Une curieuse immixtion des médias dans une affaire judiciaire dont les acteurs en charge de l’enquête parlent eux mêmes très peu. Ça se passe au Bénin dans l’affaire qu’il convient désormais d’appeler affaire Reckya Madougou. Jeudi 04 mars 2021, 24 heures après l’arrestation sans convocation préalable de l’opposante béninoise Reckya Madougou, Mario Mètonou, quarantenaire, le tout nouveau et fringuant procureur spécial de la Cour de répression des infractions économiques et du terrorisme, fait une sortie. Bref voire « laconique » pour beaucoup d’observateurs, le texte du procureur spécial tient en quelques paragraphes qui annoncent que celle qui en l’espace de quelques jours a réanimé la vie politique béninoise agonisante, a été interpellée pour des faits qualifiés de terrorisme conformément aux articles 162 et 163 du code pénal.

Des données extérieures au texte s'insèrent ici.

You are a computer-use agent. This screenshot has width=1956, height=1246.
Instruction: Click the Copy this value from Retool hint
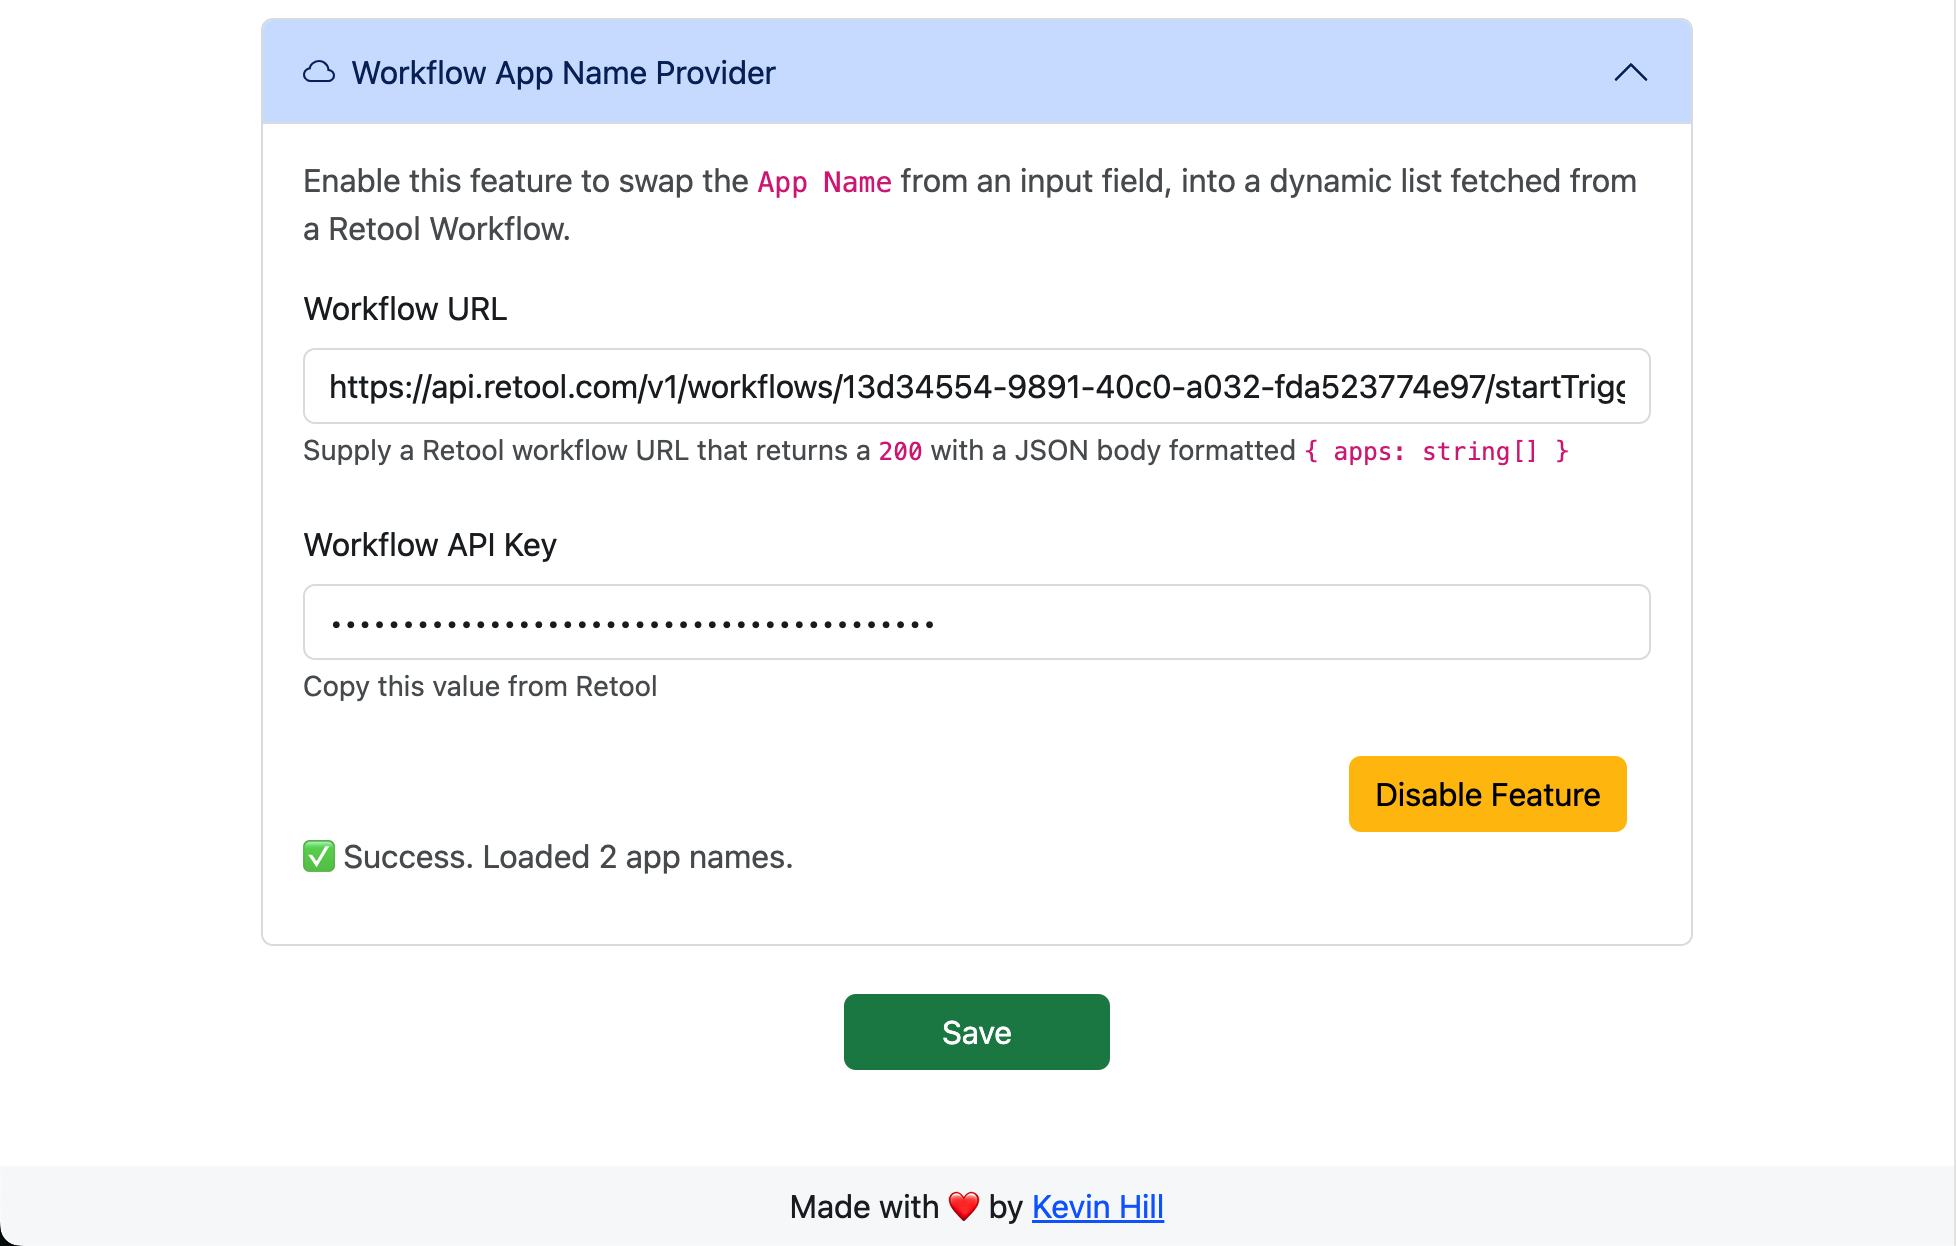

Depuis cette seule sortie du procureur spécial qui d’ailleurs renseigne très peu sur l’établissement des faits présumés pour lesquels la justice a décidé de placer Reckya Madougou en détention, c’est la presse et les profils de propagande du régime sur les réseaux sociaux qui ont pris le relai du procureur et informent des nouveaux éléments à charge dans une affaire pourtant pendante devant la commission d’instruction de la CRIET.
Résultats d’expertise de messages qu’aurait envoyé la prévenue via l’application de messagerie WhatsApp à un membre du gouvernement en 2018, existence de documents audios versés au dossier, arrestation d’un élément de la police républicaine qui jouerait la taupe sur des actions planifiées par la justice, tout y passe et en chœur chez tous les médias et profils réseaux sociaux dont la ligne éditoriale ne trompe guère sur le choix du combat. « Quand vous voyez le matin un texte sur le profil facebook par exemple de YDY, soyez sûr que tous les autres profils, médias en ligne reprendront dans les minutes d’après le même contenu sans aucun effort de changement d’angle et suivis le lendemain par les journaux à travers les Unes WhatsApp », relève un instructeur-formateur des médias, dépité par « le rôle de police judiciaire que joue la presse dans une affaire en instruction ».
Alors pour tout besoin en information sur les éléments à charge du dossier Reckya Madougou pendant devant la CRIET, abonnez vous aux médias et profils réseaux sociaux qui observent par contre un silence partisan sur les conditions de détention et le droit à la présomption d’innocence de la prévenue.